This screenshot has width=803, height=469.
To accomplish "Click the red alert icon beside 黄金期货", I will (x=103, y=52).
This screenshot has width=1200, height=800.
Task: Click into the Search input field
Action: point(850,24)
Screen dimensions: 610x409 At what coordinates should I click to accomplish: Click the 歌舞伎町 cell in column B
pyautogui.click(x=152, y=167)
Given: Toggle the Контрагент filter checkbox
* * *
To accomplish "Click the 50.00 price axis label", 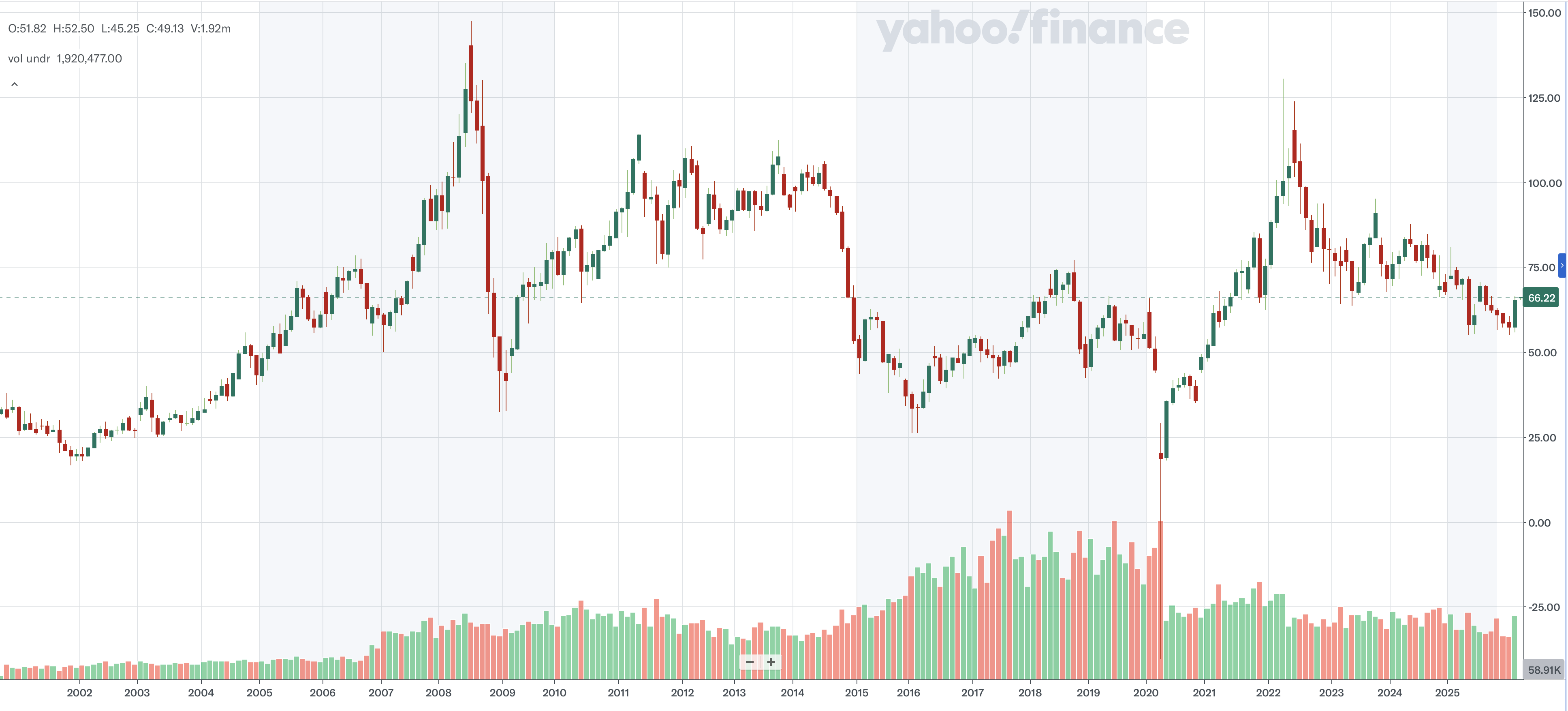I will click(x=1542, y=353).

> _Work request_: Give back exactly the lines above, from the line containing "This screenshot has width=803, height=469." through the line containing "Given: Toggle the Контрагент filter checkbox", with both end lines and nothing more.

> _Answer to the exercise_:
This screenshot has width=803, height=469.
To accomplish "Click the red alert icon beside 黄金期货", I will (x=103, y=52).
This screenshot has width=1200, height=800.
Task: Click into the Search input field
Action: point(850,24)
Screen dimensions: 610x409 At what coordinates should I click to accomplish: Click the 歌舞伎町 cell in column B
pyautogui.click(x=152, y=167)
Given: Toggle the Контрагент filter checkbox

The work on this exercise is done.